A “dangerous” proposal? While the possibility of a truce is still being negotiated, without any major progress, the head of European diplomacy, Josep Borrell, will ask EU member states to impose sanctions on Israeli ministers, guilty, according to him, of spreading “hatred” against the Palestinians.
The latter specified that he had “launched the process to ask the member states, if they wish,” to impose sanctions on ministers, whom he did not name, who had launched “unacceptable messages of hate against the Palestinians,” adding, in front of the press shortly before the start of an informal meeting of EU foreign affairs ministers, that “the European Union must have no taboos and use its tools to ensure respect for human rights.”
Unlikely to succeed
While he does not mention names, Josep Borrell’s proposal would target Israeli Finance Minister Bezalel Smotrich and Security Minister Itamar Ben Gvir, who belong to the extreme right, according to diplomats.
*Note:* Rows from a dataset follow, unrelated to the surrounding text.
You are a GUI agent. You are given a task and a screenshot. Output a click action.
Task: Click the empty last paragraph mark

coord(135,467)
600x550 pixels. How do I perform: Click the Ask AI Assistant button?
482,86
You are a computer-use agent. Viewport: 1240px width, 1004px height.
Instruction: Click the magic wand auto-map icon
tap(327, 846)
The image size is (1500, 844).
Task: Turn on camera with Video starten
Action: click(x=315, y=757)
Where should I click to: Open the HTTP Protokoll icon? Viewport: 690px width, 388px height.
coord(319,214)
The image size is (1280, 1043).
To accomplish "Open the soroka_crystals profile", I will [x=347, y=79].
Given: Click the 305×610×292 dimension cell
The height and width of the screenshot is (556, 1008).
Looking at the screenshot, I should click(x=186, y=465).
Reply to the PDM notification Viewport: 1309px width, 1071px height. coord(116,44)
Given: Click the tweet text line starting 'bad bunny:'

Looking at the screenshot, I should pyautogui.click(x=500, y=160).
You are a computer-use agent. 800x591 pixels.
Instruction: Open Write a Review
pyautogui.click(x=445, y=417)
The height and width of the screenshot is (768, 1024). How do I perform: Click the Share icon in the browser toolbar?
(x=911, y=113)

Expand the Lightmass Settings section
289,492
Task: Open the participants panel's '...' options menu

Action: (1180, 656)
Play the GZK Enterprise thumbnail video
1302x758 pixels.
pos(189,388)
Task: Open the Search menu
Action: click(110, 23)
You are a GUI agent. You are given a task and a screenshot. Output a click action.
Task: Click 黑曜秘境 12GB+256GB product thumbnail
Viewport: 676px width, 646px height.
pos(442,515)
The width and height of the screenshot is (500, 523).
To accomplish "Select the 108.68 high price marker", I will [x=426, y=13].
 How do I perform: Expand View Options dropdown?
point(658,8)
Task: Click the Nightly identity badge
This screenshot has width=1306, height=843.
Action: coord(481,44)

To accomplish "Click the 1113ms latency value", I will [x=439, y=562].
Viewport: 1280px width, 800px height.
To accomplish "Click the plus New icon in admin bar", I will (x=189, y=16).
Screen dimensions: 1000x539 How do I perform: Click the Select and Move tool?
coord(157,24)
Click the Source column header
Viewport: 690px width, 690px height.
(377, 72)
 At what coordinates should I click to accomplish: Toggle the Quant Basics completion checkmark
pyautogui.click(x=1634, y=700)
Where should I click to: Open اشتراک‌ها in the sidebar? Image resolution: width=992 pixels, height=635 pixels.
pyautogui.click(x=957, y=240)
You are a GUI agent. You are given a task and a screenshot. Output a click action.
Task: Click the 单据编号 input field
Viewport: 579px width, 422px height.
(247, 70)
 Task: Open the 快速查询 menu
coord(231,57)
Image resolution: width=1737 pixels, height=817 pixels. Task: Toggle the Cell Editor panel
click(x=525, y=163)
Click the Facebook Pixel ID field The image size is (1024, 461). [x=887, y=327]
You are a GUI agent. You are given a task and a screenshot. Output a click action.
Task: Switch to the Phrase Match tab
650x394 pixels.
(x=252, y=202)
This suggestion, however, has little chance of succeeding given the strong divisions between the 27 since the attack by Palestinian Hamas against Israel on October 7.
Several countries, including Hungary, Austria and the Czech Republic, defend Israel’s right to defend itself and block the adoption of strong measures against the Israeli authorities. Hungarian Foreign Minister Peter Szijjarto thus described this proposal as “dangerous”. The head of German diplomacy, Annalena Baerbock, also expressed reluctance to the idea of sanctions, recalling the unanimity necessary to make a decision.
The European sanctions provide for a ban on the targeted individuals from travelling to EU territory and a seizure of the assets they hold in the EU, while Europe already imposed, in July, a series of sanctions on Israeli settlers and militant groups responsible, in its eyes, for “serious and systematic” violations of the rights of Palestinians in the West Bank and Jerusalem.